[GIVEN DATA Boundary: Start]

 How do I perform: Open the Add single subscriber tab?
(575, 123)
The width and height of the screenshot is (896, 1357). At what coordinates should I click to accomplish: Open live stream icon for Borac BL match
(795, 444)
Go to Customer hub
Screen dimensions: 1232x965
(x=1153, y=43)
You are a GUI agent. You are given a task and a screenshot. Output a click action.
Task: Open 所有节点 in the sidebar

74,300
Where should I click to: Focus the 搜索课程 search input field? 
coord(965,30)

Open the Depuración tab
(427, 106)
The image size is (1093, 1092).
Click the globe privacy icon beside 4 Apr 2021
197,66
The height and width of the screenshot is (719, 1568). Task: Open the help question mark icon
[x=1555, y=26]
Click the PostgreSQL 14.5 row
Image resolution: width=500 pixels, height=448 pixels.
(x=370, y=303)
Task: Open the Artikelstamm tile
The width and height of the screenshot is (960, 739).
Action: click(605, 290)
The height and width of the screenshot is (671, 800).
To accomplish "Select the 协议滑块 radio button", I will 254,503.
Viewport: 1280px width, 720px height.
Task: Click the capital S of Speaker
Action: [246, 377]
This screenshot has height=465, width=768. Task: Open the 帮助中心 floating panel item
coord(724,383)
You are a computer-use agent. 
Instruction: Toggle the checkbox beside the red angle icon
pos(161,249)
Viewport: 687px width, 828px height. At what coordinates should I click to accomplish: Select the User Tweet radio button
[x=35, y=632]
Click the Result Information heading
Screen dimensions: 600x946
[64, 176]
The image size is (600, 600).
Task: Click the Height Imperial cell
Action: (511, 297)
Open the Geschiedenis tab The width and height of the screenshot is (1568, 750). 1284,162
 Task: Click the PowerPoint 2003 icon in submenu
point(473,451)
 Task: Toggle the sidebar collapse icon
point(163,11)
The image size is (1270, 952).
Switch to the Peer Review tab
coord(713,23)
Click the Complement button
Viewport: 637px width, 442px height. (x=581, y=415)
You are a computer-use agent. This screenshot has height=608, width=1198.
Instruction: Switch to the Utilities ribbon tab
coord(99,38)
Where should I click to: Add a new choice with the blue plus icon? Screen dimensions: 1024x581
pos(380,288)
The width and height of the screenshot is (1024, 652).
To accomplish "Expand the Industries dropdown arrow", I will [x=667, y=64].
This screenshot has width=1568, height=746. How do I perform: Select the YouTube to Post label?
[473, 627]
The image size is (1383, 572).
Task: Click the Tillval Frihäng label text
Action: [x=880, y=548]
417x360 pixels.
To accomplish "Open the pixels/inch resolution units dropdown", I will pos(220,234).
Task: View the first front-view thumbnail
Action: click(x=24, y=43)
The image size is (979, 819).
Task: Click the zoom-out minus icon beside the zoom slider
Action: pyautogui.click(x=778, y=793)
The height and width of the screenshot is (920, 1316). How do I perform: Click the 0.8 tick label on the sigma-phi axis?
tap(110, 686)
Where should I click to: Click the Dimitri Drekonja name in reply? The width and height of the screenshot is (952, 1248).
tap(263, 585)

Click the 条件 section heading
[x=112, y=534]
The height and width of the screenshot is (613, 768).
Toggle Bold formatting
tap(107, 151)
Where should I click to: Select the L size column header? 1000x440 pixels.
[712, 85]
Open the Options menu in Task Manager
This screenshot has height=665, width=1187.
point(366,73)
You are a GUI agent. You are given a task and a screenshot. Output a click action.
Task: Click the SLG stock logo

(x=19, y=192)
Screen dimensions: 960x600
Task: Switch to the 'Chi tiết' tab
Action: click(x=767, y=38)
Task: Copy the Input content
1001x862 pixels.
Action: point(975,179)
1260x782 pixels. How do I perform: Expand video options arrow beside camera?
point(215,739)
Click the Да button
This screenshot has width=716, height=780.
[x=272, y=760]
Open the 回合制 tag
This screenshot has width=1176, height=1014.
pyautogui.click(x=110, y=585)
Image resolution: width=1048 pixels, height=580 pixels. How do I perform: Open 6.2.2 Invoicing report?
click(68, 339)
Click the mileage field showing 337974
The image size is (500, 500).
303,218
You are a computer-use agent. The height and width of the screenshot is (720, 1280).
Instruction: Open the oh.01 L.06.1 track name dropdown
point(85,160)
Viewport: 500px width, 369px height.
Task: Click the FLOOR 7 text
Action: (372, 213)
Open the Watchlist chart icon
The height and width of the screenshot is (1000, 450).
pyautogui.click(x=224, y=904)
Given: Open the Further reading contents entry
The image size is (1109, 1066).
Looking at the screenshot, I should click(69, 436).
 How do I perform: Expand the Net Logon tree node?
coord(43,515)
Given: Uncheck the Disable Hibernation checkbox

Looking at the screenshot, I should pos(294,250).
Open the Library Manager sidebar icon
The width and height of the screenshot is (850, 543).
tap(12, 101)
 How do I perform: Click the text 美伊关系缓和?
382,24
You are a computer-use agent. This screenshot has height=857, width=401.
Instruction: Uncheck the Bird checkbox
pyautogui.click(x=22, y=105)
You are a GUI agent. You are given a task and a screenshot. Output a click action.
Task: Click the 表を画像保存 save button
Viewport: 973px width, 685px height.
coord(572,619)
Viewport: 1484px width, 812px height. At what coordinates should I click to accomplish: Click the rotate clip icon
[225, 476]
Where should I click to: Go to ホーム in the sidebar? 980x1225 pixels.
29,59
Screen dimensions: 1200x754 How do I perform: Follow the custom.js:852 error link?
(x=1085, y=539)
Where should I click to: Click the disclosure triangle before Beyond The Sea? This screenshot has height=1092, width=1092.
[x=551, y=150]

[GIVEN DATA Boundary: End]

WHAT YOU HAVE TO DO:
Gather all lines of the records that include the word "computer".

RESULT OF THE TASK:
You are a computer-use agent. 
You are a computer-use agent. This screenshot has height=608, width=1198.
You are a computer-use agent. The height and width of the screenshot is (720, 1280).
You are a computer-use agent. This screenshot has height=857, width=401.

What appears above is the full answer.